6. Escrow Agent’s Fee. The Escrow Agent shall be entitled to compensation for its services as stated in the signed fee schedule, which compensation shall be paid by Nodak Mutual. The fee agreed upon for the services rendered hereunder is intended as full compensation for the Escrow Agent’s services as contemplated by this Escrow Agreement; provided, however, that in the event that the conditions for the disbursement of funds under this Escrow Agreement are not fulfilled, or the Escrow Agent renders any material service not contemplated in this Escrow Agreement, or there is any assignment of interest in the subject matter of this Escrow Agreement, or any material modification hereof, or if any material controversy arises hereunder, or the Escrow Agent is made a party to any litigation relating to this Escrow Agreement, or the subject matter hereof, then the Escrow Agent shall be reasonably compensated for such extraordinary services and reimbursed for all costs and expenses, including attorney’s fees and expenses, occasioned by any delay, controversy, litigation or event, and the same shall be paid by Nodak Mutual. Nodak Mutual’s obligations under this Section 6 shall survive the resignation or removal of the Escrow Agent and the assignment or termination of this Escrow Agreement.
7. Investment of Investor Funds; Income Allocation and Reporting.
(a) The Escrow Agent shall invest the Investor Funds, including any and all interest and investment income, in accordance with the written instructions provided to the Escrow Agent and signed by the Company.

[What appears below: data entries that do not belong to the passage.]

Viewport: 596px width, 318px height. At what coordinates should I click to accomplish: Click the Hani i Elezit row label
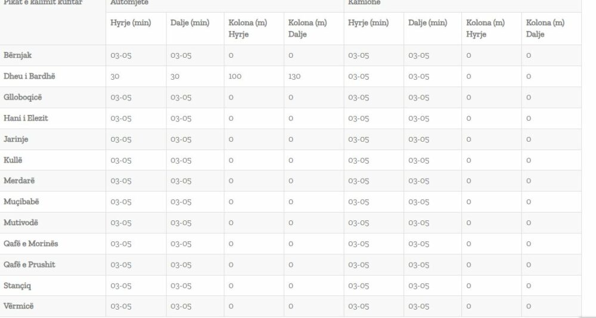tap(26, 118)
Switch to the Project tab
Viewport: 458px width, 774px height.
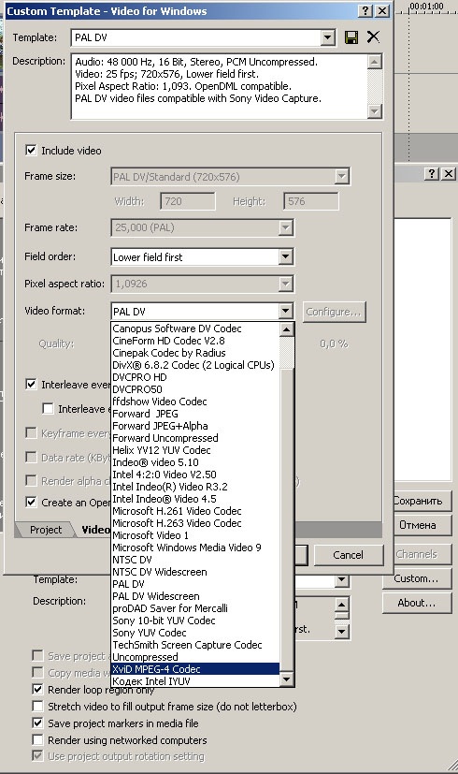[x=46, y=530]
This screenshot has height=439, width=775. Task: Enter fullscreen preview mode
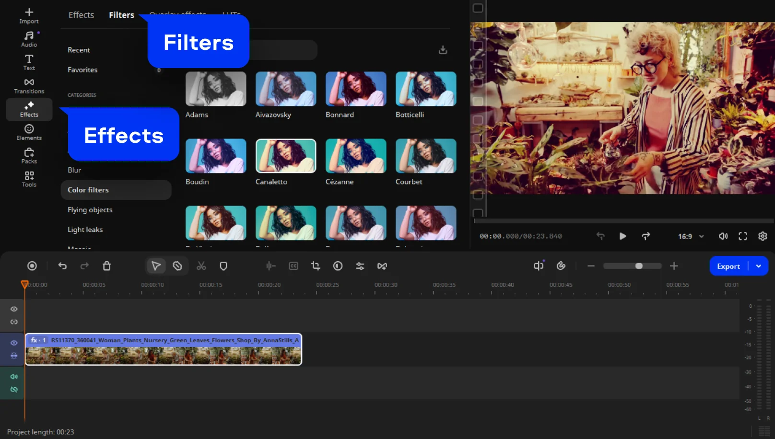click(x=742, y=236)
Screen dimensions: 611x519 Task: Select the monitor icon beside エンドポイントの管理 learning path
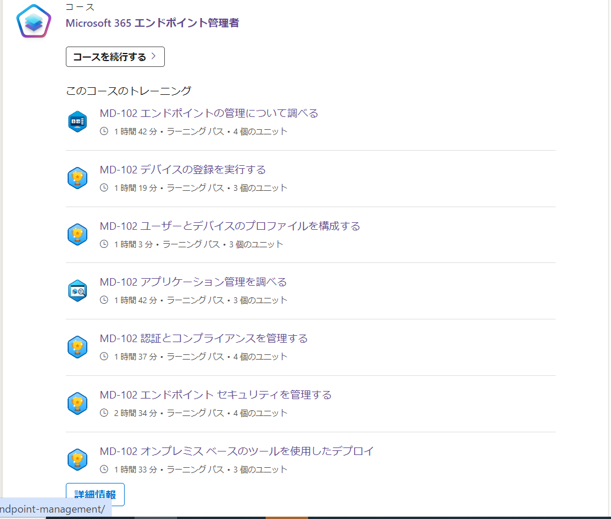pyautogui.click(x=77, y=122)
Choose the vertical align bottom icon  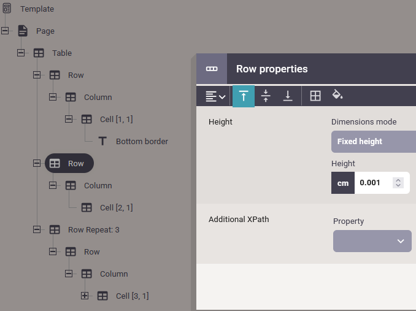coord(287,96)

In the absence of written investment instructions from the Company, the Escrow Agent shall deposit and invest the Investor Funds, including any and all interest and investment income, in a WSFS Bank Money Market Deposit Account, which is further described herein on Exhibit E. Any interest received by the Escrow Agent with respect to the Investor Funds, including reinvested interest shall become part of the Investor Funds, and shall be disbursed pursuant to Section 3 of this Escrow Agreement. The Company agrees that, for tax reporting purposes, all interest or other taxable income earned on the Investor Funds in any tax year shall be taxable to the Company.
(b) The Escrow Agent shall be entitled to sell or redeem any such investments as the Escrow Agent deems necessary to make any payments or distributions required under this Escrow Agreement. The Escrow Agent shall have no responsibility or liability for any loss which may result from any investment or sale of investment made pursuant to this Escrow Agreement. The parties acknowledge that the Escrow Agent is not providing investment supervision, recommendations, or advice.
(c) Upon or before the execution of this Escrow Agreement, the Company shall provide the Escrow Agent with certified tax identification numbers by furnishing appropriate IRS forms W-9 or W-8 and other forms and documents that the Escrow Agent may reasonably request. The Company understands that if such tax reporting documentation is not so certified to the Escrow Agent, the Escrow Agent may be required by the Internal Revenue Code of 1986, as amended, to withhold a portion of any interest or other income earned on the Investor Funds pursuant to this Escrow Agreement. The Company shall also provide tax reporting documentation for the Investors as the Escrow Agent may reasonably request.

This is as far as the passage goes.